[START RAW DATA]

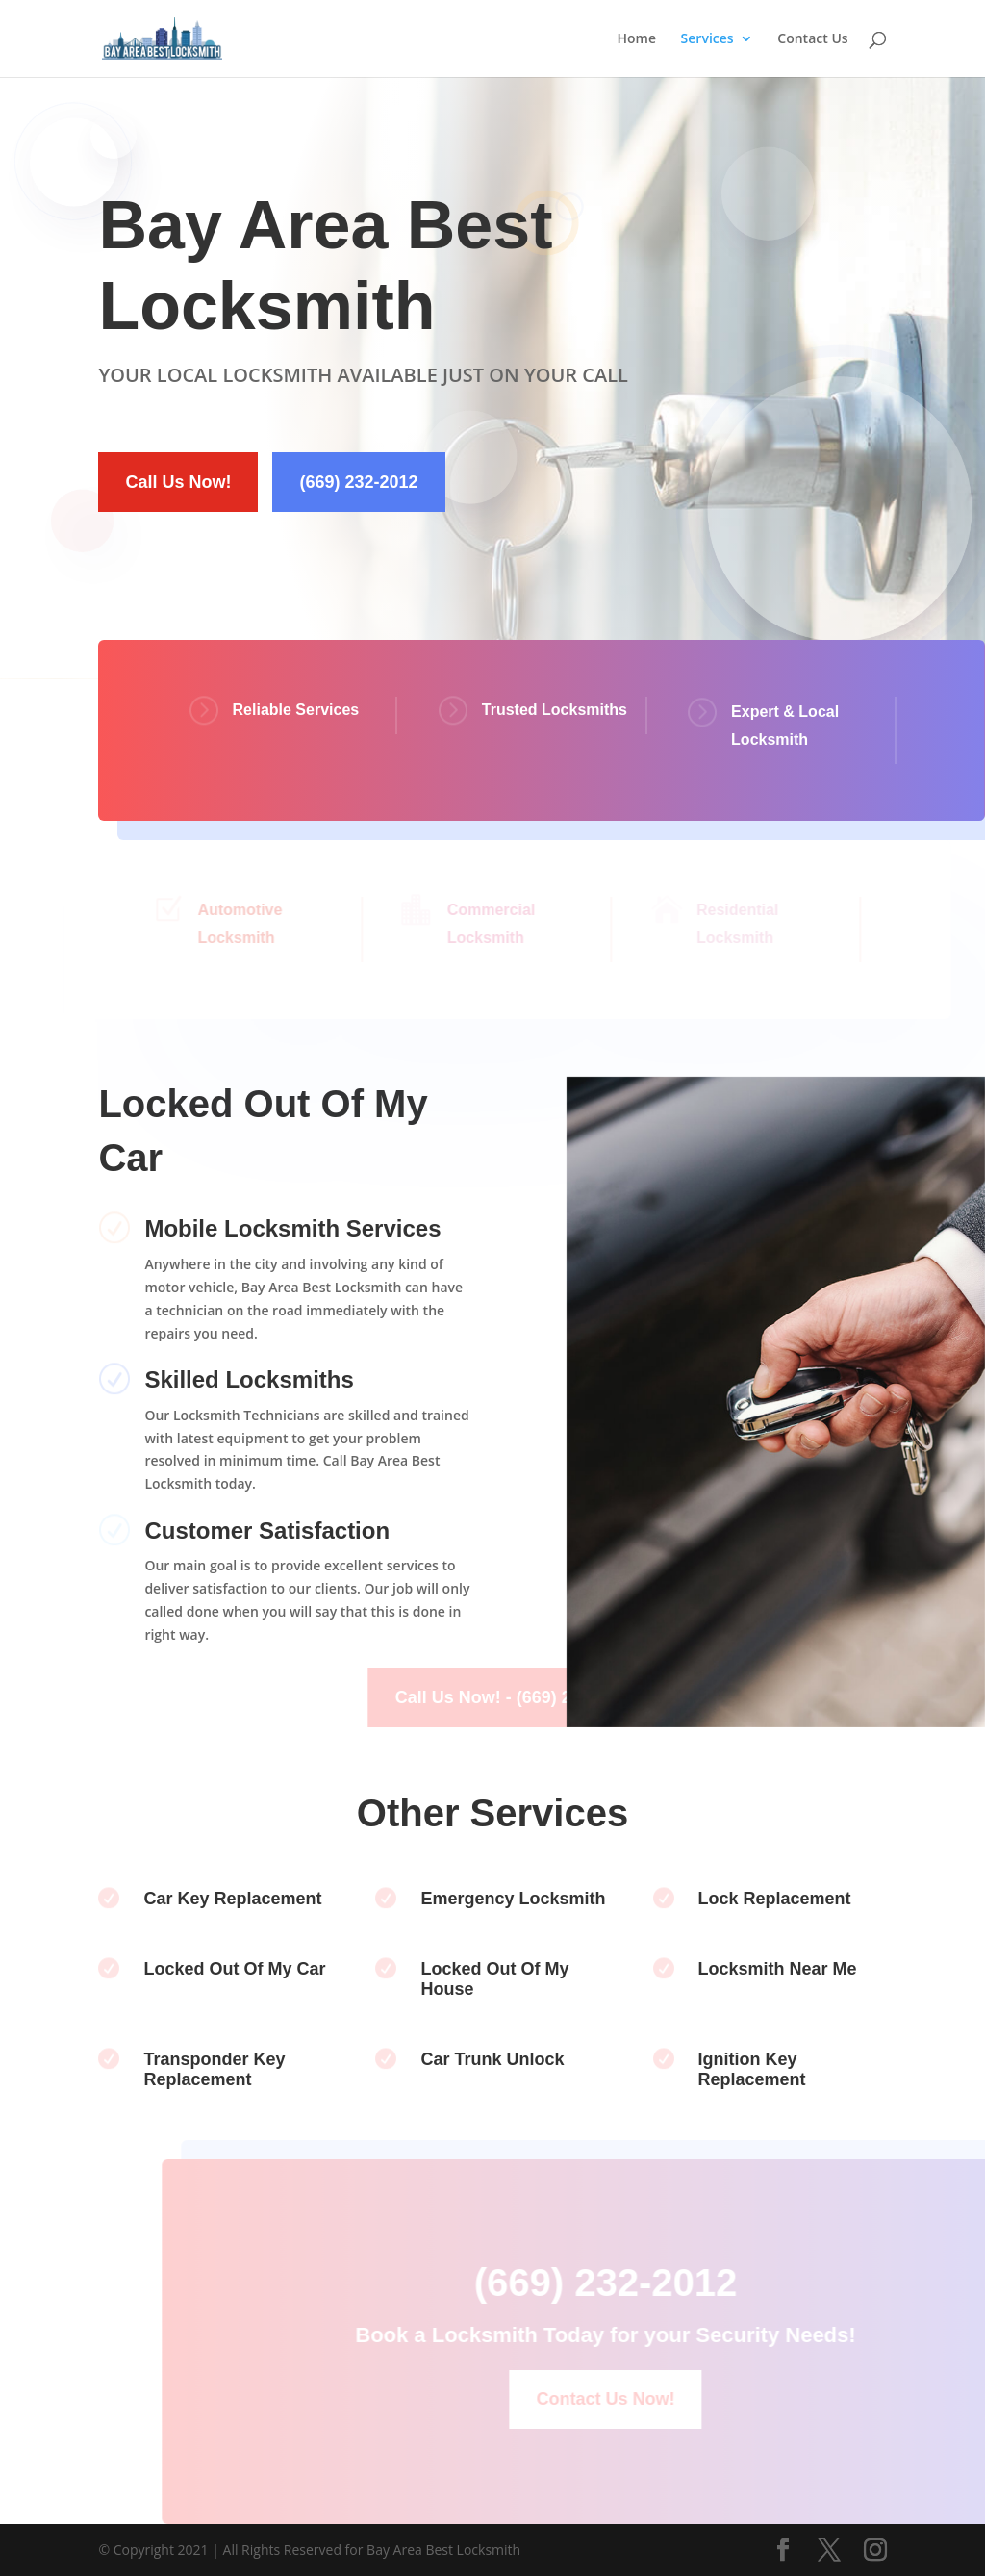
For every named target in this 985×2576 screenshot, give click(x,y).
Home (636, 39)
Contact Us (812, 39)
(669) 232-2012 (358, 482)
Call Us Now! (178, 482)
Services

[END RAW DATA]

-- WHAT THE EXERCISE ASKS --
Count the lines in the entries above that contain the string "this", with uppercase and lowercase treated as different. Reply with only the number.

-- THE OUTPUT --
1